*TASK INPUTS*:
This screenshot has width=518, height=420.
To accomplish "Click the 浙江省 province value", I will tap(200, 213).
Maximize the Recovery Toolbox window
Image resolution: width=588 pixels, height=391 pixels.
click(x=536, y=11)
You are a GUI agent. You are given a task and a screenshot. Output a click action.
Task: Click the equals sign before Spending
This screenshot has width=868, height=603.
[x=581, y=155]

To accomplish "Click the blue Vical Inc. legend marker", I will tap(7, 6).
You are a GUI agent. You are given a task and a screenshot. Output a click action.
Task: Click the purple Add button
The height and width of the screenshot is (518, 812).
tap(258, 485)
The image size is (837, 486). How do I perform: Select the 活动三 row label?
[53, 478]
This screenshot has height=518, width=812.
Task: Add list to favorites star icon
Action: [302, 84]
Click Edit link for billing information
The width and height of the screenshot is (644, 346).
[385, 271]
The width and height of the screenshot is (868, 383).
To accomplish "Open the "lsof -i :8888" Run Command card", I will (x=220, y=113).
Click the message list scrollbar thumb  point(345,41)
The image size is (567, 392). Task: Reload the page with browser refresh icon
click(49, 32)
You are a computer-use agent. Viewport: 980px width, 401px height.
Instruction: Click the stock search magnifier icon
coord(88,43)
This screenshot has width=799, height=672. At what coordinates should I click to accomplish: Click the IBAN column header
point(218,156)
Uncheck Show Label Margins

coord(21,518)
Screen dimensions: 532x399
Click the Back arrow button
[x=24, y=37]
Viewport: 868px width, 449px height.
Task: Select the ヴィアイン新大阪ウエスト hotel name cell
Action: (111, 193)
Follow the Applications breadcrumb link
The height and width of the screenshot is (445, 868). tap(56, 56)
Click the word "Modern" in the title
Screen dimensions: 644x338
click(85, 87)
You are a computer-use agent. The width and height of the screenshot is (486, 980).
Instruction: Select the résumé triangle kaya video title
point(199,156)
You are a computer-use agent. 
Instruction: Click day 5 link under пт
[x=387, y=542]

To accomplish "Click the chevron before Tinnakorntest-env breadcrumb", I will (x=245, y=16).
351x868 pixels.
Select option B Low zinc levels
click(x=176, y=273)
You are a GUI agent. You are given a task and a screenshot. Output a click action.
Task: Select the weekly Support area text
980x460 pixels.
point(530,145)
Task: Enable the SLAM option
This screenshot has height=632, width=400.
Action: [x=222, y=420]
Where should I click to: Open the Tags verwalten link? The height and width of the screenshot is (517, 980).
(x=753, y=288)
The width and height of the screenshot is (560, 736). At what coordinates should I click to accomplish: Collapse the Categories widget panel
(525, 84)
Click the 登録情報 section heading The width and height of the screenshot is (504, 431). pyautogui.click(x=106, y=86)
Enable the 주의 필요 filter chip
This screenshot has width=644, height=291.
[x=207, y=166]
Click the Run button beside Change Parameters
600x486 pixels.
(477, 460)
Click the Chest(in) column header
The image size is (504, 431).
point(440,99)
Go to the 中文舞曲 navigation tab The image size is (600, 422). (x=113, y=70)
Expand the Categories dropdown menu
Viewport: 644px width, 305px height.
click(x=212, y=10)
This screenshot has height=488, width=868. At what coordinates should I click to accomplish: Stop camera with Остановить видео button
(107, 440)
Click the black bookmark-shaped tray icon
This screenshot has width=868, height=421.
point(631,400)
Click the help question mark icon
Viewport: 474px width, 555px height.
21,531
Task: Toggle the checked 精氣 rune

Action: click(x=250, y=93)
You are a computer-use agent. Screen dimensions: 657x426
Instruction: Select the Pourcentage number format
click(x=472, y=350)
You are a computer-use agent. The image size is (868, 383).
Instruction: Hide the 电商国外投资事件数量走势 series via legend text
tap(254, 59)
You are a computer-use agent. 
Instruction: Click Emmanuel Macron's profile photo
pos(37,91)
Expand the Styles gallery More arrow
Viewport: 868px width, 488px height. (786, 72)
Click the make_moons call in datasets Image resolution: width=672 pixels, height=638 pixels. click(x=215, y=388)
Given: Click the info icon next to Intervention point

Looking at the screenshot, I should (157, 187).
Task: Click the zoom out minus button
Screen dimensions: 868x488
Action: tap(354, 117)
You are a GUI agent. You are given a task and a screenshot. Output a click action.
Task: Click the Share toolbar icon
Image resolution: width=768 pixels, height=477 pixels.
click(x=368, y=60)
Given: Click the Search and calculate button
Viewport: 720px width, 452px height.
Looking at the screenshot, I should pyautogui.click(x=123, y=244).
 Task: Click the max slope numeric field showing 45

*TRY IT*:
All the data above must be copied again. Leave nothing out.

*REPLY TO THE EXERCISE*:
This screenshot has width=518, height=420.
To accomplish "Click the 浙江省 province value", I will tap(200, 213).
Maximize the Recovery Toolbox window
Image resolution: width=588 pixels, height=391 pixels.
click(x=536, y=11)
You are a GUI agent. You are given a task and a screenshot. Output a click action.
Task: Click the equals sign before Spending
This screenshot has width=868, height=603.
[x=581, y=155]

To accomplish "Click the blue Vical Inc. legend marker", I will tap(7, 6).
You are a GUI agent. You are given a task and a screenshot. Output a click action.
Task: Click the purple Add button
The height and width of the screenshot is (518, 812).
tap(258, 485)
The image size is (837, 486). How do I perform: Select the 活动三 row label?
[53, 478]
This screenshot has height=518, width=812.
Task: Add list to favorites star icon
Action: [302, 84]
Click Edit link for billing information
The width and height of the screenshot is (644, 346).
[385, 271]
The width and height of the screenshot is (868, 383).
To accomplish "Open the "lsof -i :8888" Run Command card", I will (x=220, y=113).
Click the message list scrollbar thumb  point(345,41)
The image size is (567, 392). Task: Reload the page with browser refresh icon
click(49, 32)
You are a computer-use agent. Viewport: 980px width, 401px height.
Instruction: Click the stock search magnifier icon
coord(88,43)
This screenshot has width=799, height=672. At what coordinates should I click to accomplish: Click the IBAN column header
point(218,156)
Uncheck Show Label Margins

coord(21,518)
Screen dimensions: 532x399
Click the Back arrow button
[x=24, y=37]
Viewport: 868px width, 449px height.
Task: Select the ヴィアイン新大阪ウエスト hotel name cell
Action: (111, 193)
Follow the Applications breadcrumb link
The height and width of the screenshot is (445, 868). tap(56, 56)
Click the word "Modern" in the title
Screen dimensions: 644x338
click(85, 87)
You are a computer-use agent. The width and height of the screenshot is (486, 980).
Instruction: Select the résumé triangle kaya video title
point(199,156)
You are a computer-use agent. 
Instruction: Click day 5 link under пт
[x=387, y=542]

To accomplish "Click the chevron before Tinnakorntest-env breadcrumb", I will (x=245, y=16).
351x868 pixels.
Select option B Low zinc levels
click(x=176, y=273)
You are a GUI agent. You are given a task and a screenshot. Output a click action.
Task: Select the weekly Support area text
980x460 pixels.
point(530,145)
Task: Enable the SLAM option
This screenshot has height=632, width=400.
Action: [x=222, y=420]
Where should I click to: Open the Tags verwalten link? The height and width of the screenshot is (517, 980).
(x=753, y=288)
The width and height of the screenshot is (560, 736). At what coordinates should I click to accomplish: Collapse the Categories widget panel
(525, 84)
Click the 登録情報 section heading The width and height of the screenshot is (504, 431). pyautogui.click(x=106, y=86)
Enable the 주의 필요 filter chip
This screenshot has width=644, height=291.
[x=207, y=166]
Click the Run button beside Change Parameters
600x486 pixels.
(477, 460)
Click the Chest(in) column header
The image size is (504, 431).
point(440,99)
Go to the 中文舞曲 navigation tab The image size is (600, 422). (x=113, y=70)
Expand the Categories dropdown menu
Viewport: 644px width, 305px height.
click(x=212, y=10)
This screenshot has height=488, width=868. At what coordinates should I click to accomplish: Stop camera with Остановить видео button
(107, 440)
Click the black bookmark-shaped tray icon
This screenshot has width=868, height=421.
point(631,400)
Click the help question mark icon
Viewport: 474px width, 555px height.
21,531
Task: Toggle the checked 精氣 rune

Action: click(x=250, y=93)
You are a computer-use agent. Screen dimensions: 657x426
Instruction: Select the Pourcentage number format
click(x=472, y=350)
You are a computer-use agent. The image size is (868, 383).
Instruction: Hide the 电商国外投资事件数量走势 series via legend text
tap(254, 59)
You are a computer-use agent. 
Instruction: Click Emmanuel Macron's profile photo
pos(37,91)
Expand the Styles gallery More arrow
Viewport: 868px width, 488px height. (786, 72)
Click the make_moons call in datasets Image resolution: width=672 pixels, height=638 pixels. click(x=215, y=388)
Given: Click the info icon next to Intervention point

Looking at the screenshot, I should (157, 187).
Task: Click the zoom out minus button
Screen dimensions: 868x488
Action: tap(354, 117)
You are a GUI agent. You are given a task and a screenshot. Output a click action.
Task: Click the Share toolbar icon
Image resolution: width=768 pixels, height=477 pixels.
click(x=368, y=60)
Given: Click the Search and calculate button
Viewport: 720px width, 452px height.
Looking at the screenshot, I should pyautogui.click(x=123, y=244).
 Task: Click the max slope numeric field showing 45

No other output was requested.